=== SHORT EXERCISE ===
Print word for word the part of the entries that opens with the line containing "You are a computer-use agent. This" and closes with the line containing "coord(293,642)", both lines included, leaving the pictures out.

=== RECORDS FOR THE TASK ===
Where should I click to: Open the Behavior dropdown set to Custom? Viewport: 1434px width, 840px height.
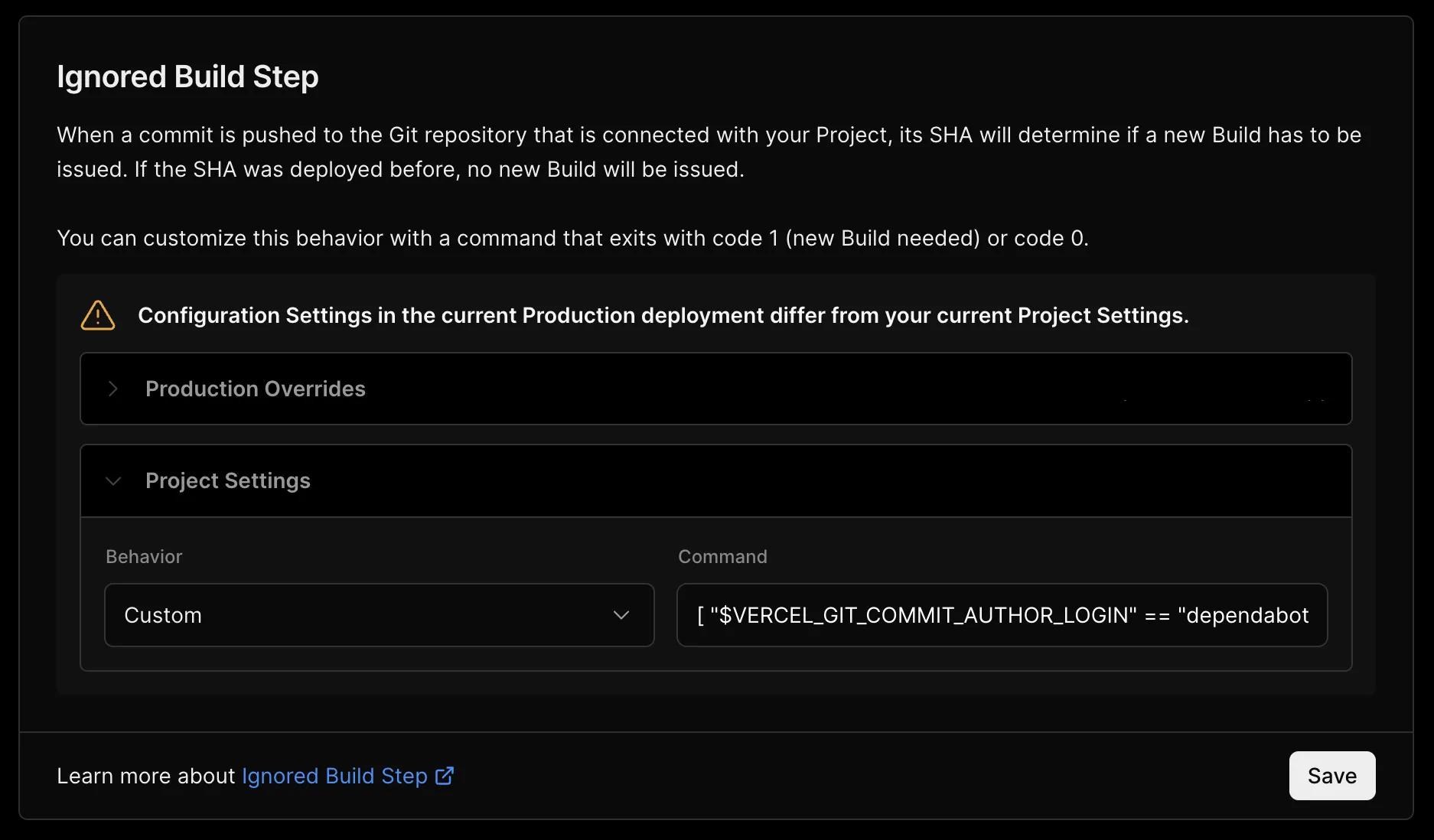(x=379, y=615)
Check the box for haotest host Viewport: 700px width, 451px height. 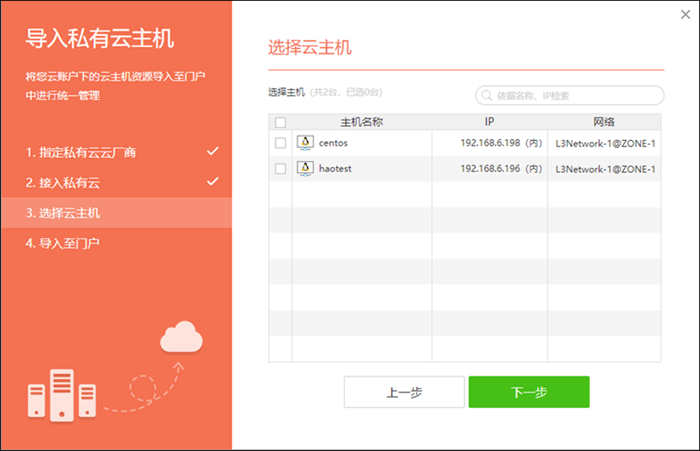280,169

* * *

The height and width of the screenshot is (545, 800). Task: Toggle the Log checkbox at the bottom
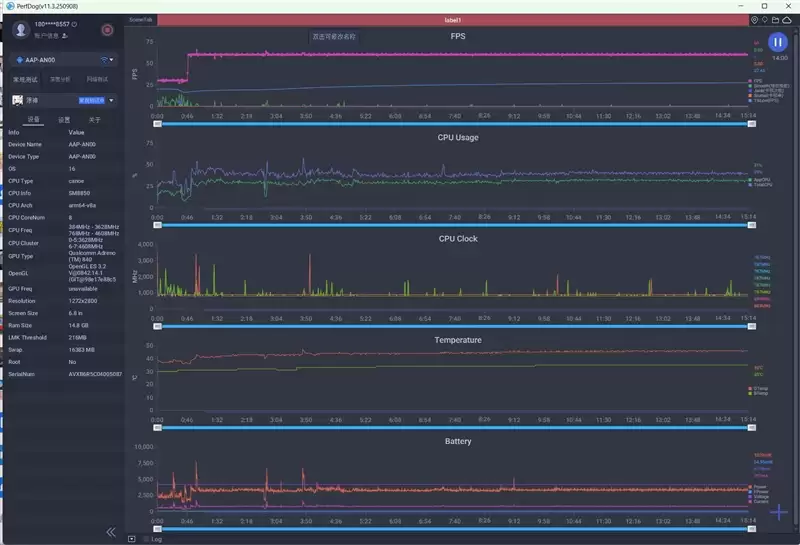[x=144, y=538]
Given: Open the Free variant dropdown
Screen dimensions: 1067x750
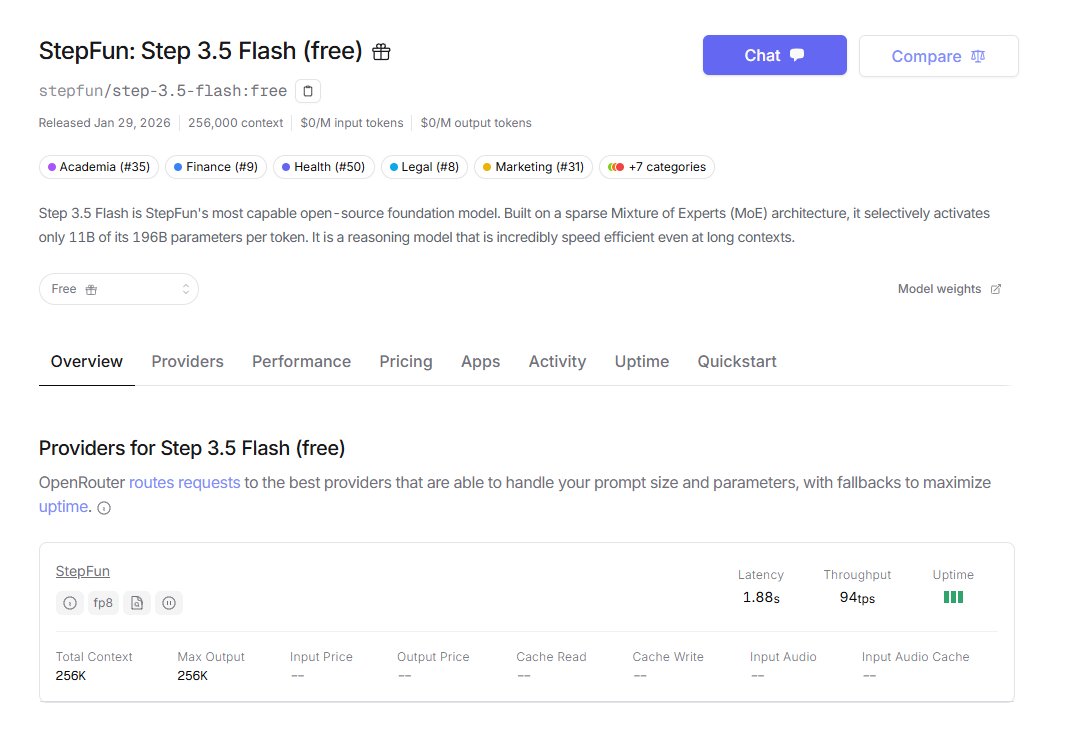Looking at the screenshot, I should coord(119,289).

==

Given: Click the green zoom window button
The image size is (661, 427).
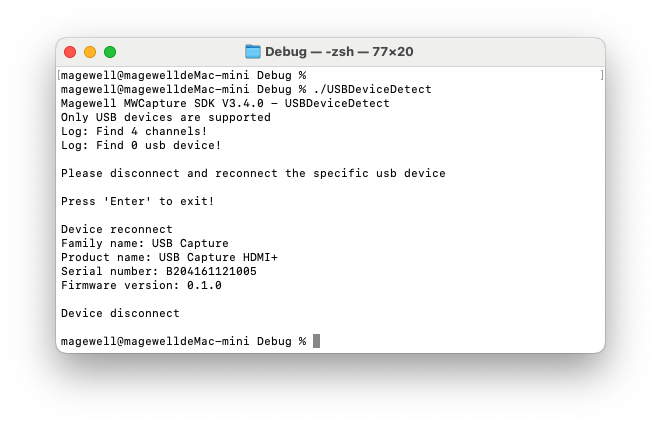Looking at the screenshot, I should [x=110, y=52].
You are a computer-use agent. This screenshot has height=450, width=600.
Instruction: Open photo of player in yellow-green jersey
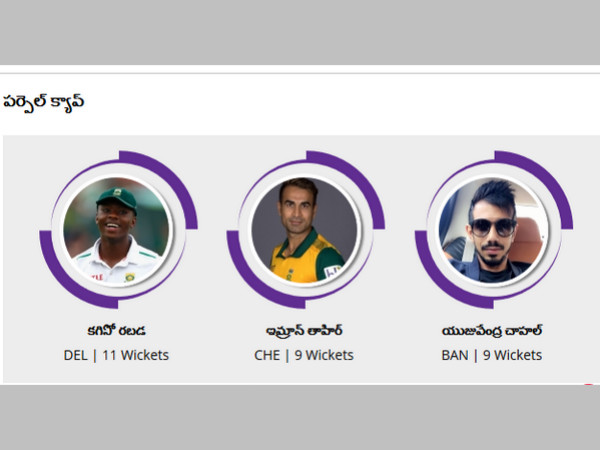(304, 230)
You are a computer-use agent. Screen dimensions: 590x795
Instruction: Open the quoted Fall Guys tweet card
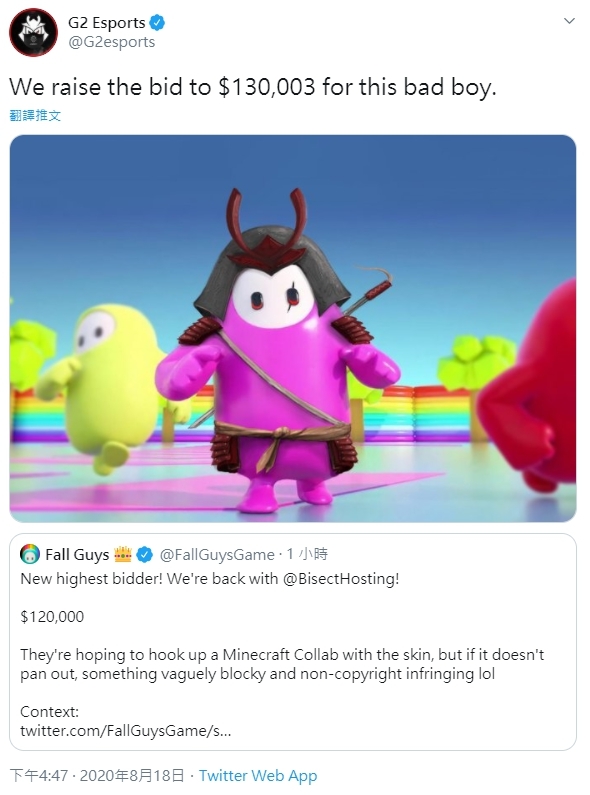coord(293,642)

=== RESULT OF THE EXERCISE ===
You are a computer-use agent. This screenshot has height=450, width=600.
Instruction: Open photo of player in yellow-green jersey
(304, 230)
You are a computer-use agent. Screen dimensions: 590x795
Instruction: Open the quoted Fall Guys tweet card
coord(293,642)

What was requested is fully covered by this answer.